Quién había ganado qué, que el hijo de la maestra había hecho trampas y al cabo de cuantos chatos se había alejado de la barra el borracho del pueblo.

Los mayores querían dormir al raso, y los pequeños afirmaban que ellos también eran mayores. Con una mano Charles le servía más vino a Kate, y con la otra apartaba el hocico de algo que le babeaba en el hombro… Kate los reñía diciendo: «For Christ sake! ¡Dejad de dar de comer a los perros!», pero nadie la escuchaba porque hablaba chino para ellos. Ella suspiraba entonces y, sin que nadie la viera, le daba canapés de paté al Gran Perro.

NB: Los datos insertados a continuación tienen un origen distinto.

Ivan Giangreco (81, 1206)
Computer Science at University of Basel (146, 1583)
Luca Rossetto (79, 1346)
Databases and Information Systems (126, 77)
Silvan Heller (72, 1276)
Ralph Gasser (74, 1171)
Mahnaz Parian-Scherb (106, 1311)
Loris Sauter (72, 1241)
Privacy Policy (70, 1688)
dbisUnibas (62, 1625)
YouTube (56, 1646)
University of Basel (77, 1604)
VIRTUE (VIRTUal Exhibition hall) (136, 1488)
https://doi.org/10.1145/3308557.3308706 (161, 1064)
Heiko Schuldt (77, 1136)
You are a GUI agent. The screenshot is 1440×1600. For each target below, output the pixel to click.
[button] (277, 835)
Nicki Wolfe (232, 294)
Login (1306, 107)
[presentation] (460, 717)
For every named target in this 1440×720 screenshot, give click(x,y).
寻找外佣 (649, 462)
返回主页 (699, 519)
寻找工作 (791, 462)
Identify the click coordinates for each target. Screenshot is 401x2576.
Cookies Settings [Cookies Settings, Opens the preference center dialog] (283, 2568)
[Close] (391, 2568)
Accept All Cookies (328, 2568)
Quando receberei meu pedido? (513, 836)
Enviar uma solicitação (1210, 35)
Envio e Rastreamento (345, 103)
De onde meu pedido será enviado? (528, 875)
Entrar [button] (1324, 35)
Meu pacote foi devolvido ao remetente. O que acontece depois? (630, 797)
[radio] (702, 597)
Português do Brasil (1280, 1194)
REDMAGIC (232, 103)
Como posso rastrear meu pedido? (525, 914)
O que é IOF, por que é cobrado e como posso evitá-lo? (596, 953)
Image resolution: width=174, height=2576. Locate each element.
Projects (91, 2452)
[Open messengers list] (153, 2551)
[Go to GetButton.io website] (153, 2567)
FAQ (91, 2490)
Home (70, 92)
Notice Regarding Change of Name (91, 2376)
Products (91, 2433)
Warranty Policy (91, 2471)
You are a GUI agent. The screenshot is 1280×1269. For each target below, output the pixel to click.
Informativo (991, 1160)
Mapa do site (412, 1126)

A la hora del postre, encendieron velas y linternas. Samuel y su pandilla recogieron los platos sucios y fueron a buscar las tartas que habían sobrado de la fiesta. Hubo algunas peleas. Nadie quería tarta de manzana de Fulanita porque Fulanita olía mal. Los adolescentes, mientras sacaban brillo a las pantallas de sus móviles último modelo, hablaban de buenos rincones para ir a pescar, de las complicaciones en el parto de la última vaca y de la nueva ensiladora de los Gagnoux. Había una chica muy guapa con una camiseta blanca de tirantes con un punto negro dibujado a la altura del pezón izquierdo, seguido de una flecha que advertía: «distribuidor de tortas», y la máquina funcionaba muy pero que muy bien.

Yacine se preguntaba en voz alta si se decía lebrón o lebrato, Nedra contemplaba la llama de una vela, y Charles contemplaba a Nedra.

Parecía un cuadro de La Tour…

Las autostopistas se habían ido en busca de un lugar donde «se captara algo», y Alice moldeaba mariquitas con cera y granos de pimienta del salchichón.

Entre un grito y otro se oía el viento en los árboles y el trino de las crías de las lechuzas.

Charles, atento a todo, se concentraba para después.

Sus tonterías, sus risas, sus rostros.

Ese islote en medio de la noche.

No quería olvidar nada de todo aquello.

Kate lo retuvo sujetándolo por el brazo.

—No, no se levante. Les toca a los niños trabajar un poco… ¿Quiere un café?

Alice se ofreció a preparárselo ella. Nedra trajo el azúcar, y los demás cogieron una linterna para llevar a los animales al prado.

Fue una cena muy alegre y llena de efímeras.